I still think that we should not restrict this to clustering.

> +	status = torture_smb2_testdir(tree, BASEDIR, &h);
> +	CHECK_STATUS(status, NT_STATUS_OK);

Try to avoid the test-specific CHECK_STATUS macros if possible.
Use torture_assert* instead.

> +	smb2_util_close(tree, h);
> +
> +	status = torture_smb2_testfile(tree, fname, &h);
> +	CHECK_STATUS(status, NT_STATUS_OK);
> +
> +	ZERO_STRUCT(buf);
> +	status = smb2_util_write(tree, h, buf, 0, ARRAY_SIZE(buf));
> +	CHECK_STATUS(status, NT_STATUS_OK);
> +
> +	ret = NT_STATUS_IS_OK(test_smb2_lock(tree, h, 0, 1, true));
> +	EXPECTED(ret, true);

can't we use torture_assert here as well and exit the test
once we hit a problem instead of carrying on?

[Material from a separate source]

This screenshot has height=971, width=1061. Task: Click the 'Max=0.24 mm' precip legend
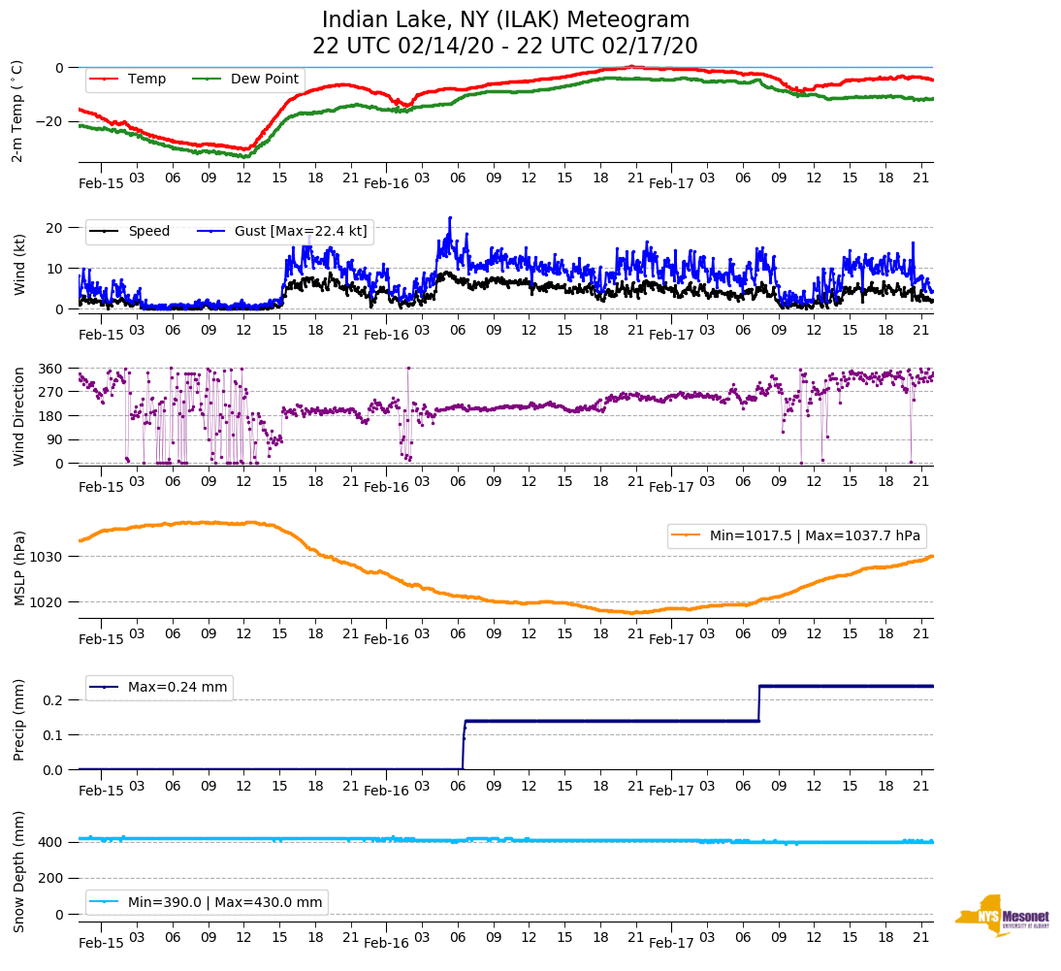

> +	ret = NT_STATUS_IS_OK(test_smb2_unlock(tree, h, 0, 1));
> +	EXPECTED(ret, true);
> +
> +	ret = NT_STATUS_IS_OK(test_smb2_lock(tree, h, 0, 1, true));
> +	EXPECTED(ret, true);
> +	ret = NT_STATUS_IS_OK(test_smb2_unlock(tree, h, 0, 1));
> +	EXPECTED(ret, true);
> +
> +done:
> +	smb2_util_close(tree, h);

may need some guards here to prevent on closing non-opened file.

> +	smb2_deltree(tree, BASEDIR);
> +	return correct;
> +}

Apart from the above comments regarding the use of macros,
rb-by me, and great that you put in a test!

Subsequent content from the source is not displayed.